18 de septiembre de 2017
Sínodo de los Jóvenes

Reformar la Iglesia con la frescura de las nuevas generaciones

Las conclusiones del Seminario internacional organizado por la Secretaría del Sínodo de los Obispos

Identidad, proyectualidad, alteridad, tecnología, trascendencia: estas son las palabras clave de las reflexiones del Seminario Internacional sobre la situación juvenil, que tuvo lugar en Roma, en el Auditorio de la Curia General de los Jesuitas.

Habló de ello en sus conclusiones, el secretario general del Sínodo de los Obispos, Lorenzo Baldisseri, explicando que el método de escucha recíproca surgió a partir del debate: “No puede haber un camino sinodal que no empiece por escuchar. Por otra parte, la palabra ‘Sínodo’ - como el Papa recuerda a menudo - significa ‘camino común’, ‘itinerario compartido’”.

El seminario sobre los jóvenes, especialmente diseñado para especialistas y destinado a desarrollar una contribución científica al Sínodo de octubre 2018, contó con la participación de 21 jóvenes, 15 expertos provenientes de universidades laicas, 17 expertos de universidades eclesiásticas, 20 formadores y agentes de pastoral juvenil y 9 representantes de los organismos de la Santa Sede.

“Los jóvenes de hoy, a pesar de las muchas contradicciones del tiempo en el que vivimos, están - dijo el Card. Baldisseri - sedientos de verdad, libertad, amor, o dicho de otro modo “van en búsqueda de un sentido”. El secretario del Sínodo de los obispos se basó en las sugerencias planteadas durante el Seminario e hizo referencia al establecimiento de un equipo de jóvenes que apoye la labor de la Secretaría General del Sínodo y de sus consultores en los trabajos preparatorios de la Asamblea sinodal, sobre todo en lo que se refiere a la elaboración del Instrumentum laboris. Además, se consideró la hipótesis de la calendarización de varios momentos en el contexto de los trabajos del Sínodo, durante los cuales los padres sinodales puedan tratar con los jóvenes, hacerles preguntas e intercambiar opiniones e ideas con ellos.
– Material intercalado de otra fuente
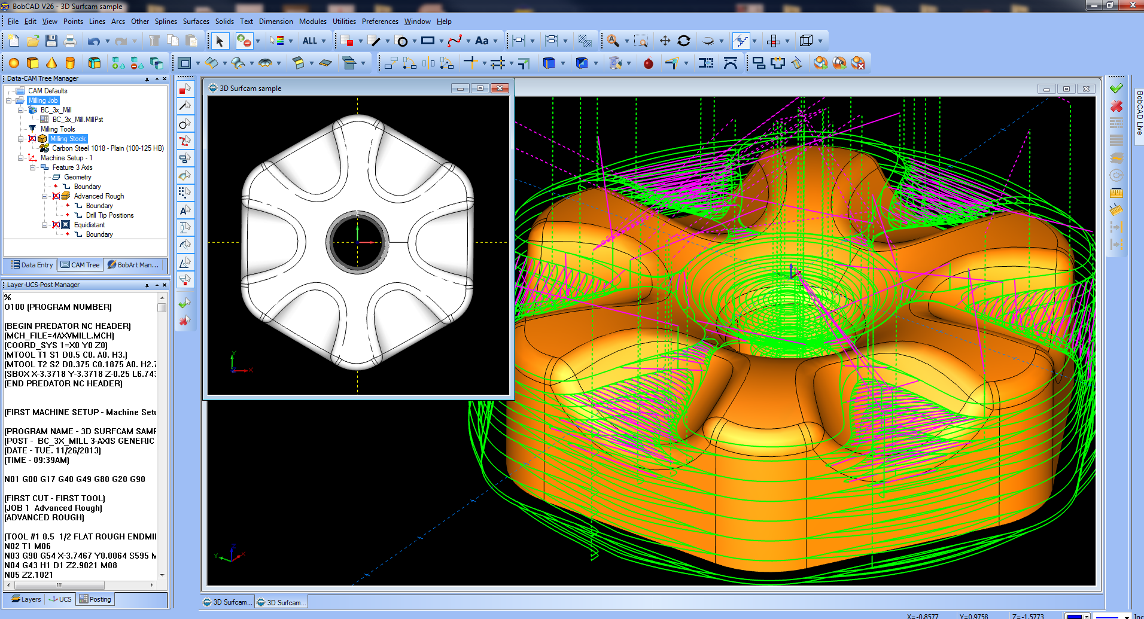Viewport: 1144px width, 619px height.
Task: Click the Rotate view icon
Action: tap(684, 41)
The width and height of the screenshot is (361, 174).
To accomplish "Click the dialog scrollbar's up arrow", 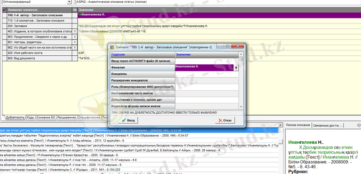I will tap(241, 54).
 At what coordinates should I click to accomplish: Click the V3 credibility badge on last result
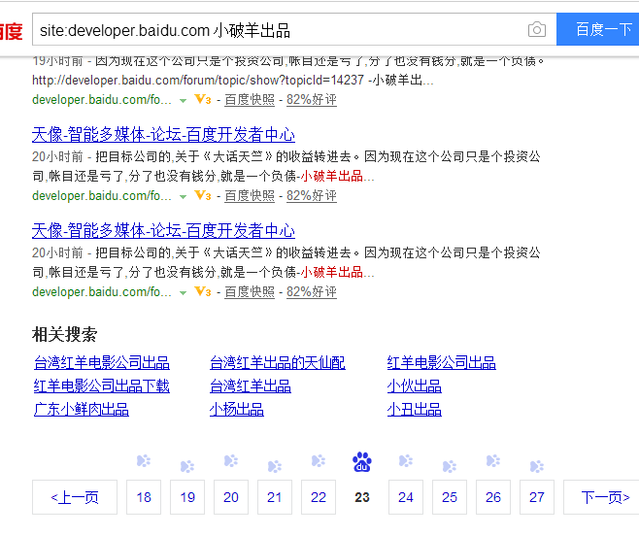point(202,291)
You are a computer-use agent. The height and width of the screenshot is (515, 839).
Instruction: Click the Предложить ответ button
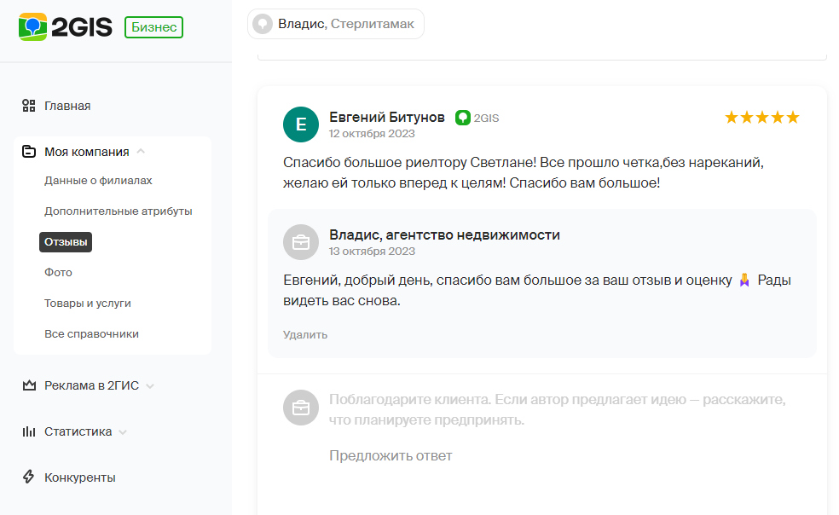coord(391,455)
He aquí algunas de las cosas que los jóvenes solicitaron: la participación continua de algunos jóvenes en los organismos de la Santa Sede, siendo conscientes de que, dijo el secretario, “si realmente se desea promover la reforma de la Iglesia en la línea indicada por el Papa Francisco, podemos y debemos partir de la frescura de las nuevas generaciones”. La experiencia de estos días, agregó, “ha reforzado una convicción fundamental: también el Sínodo de los jóvenes puede constituir una pieza en la renovación misionera de la Iglesia, que - según la exhortación apostólica Evangelii gaudium - es el desafío urgente de nuestro tiempo. Hemos de dirigirnos a los jóvenes no sólo para que nos ayuden a entender 'cómo' anunciar el mensaje cristiano, sino también para comprender mejor 'lo que' el Señor Jesús pide hoy a su Iglesia, 'qué es' lo que espera de ella en este momento histórico, 'qué es' lo que hay que cortar y 'qué es' lo que habría que volver a encontrar en su misión”.

Durante el Seminario, Francesco Botturi, vicerrector de la Universidad Católica, hizo hincapié en algunas “buenas prácticas”, insistiendo en el papel del arte y de la música: “La cuestión artística es extraordinariamente importante en un proceso formativo porque resume la pluridimensionalidad humana que los jóvenes necesitan. Ayuda al joven a recuperar la unidad de su dimensión existencial”. Igualmente hay que señalar, opina el vicerrector, “las diferentes formas del voluntariado, institucionales y no”. Además, Botturi invitó a “practicar una visión concreta, no abstracta del conocimiento”.

María Marcela Mazzini, profesora de la Universidad Católica de Argentina, desmintió los estereotipos sobre los jóvenes de hoy: “Compartir, escuchar y ser escuchados son valores que los jóvenes aprecian en el plano pastoral. Nuestras propuestas deben tener en cuenta la dimensión de las relaciones” partiendo de la base por la cual “cada joven es único y ha de ser tratado y valorizado como tal, hemos de comprometernos con su persona y compartir su búsqueda personal”. Mazzini continuó: “Necesitamos adultos que estén dispuestos a trabajar con los jóvenes y que posean ciertas características especiales: madurez, apertura, disponibilidad, carisma y paciencia apostólica sostenida en el tiempo, sin la expectativa de resultados inmediatos”. Por último, la docente subrayó que las propuestas de evangelización han de ser “variadas, dirigidas a múltiples y variados itinerarios”, respetuosas de la gradualidad del proceso de evangelización y capaces de no limitarse a las actividades sino que han de generar “procesos de evangelización”.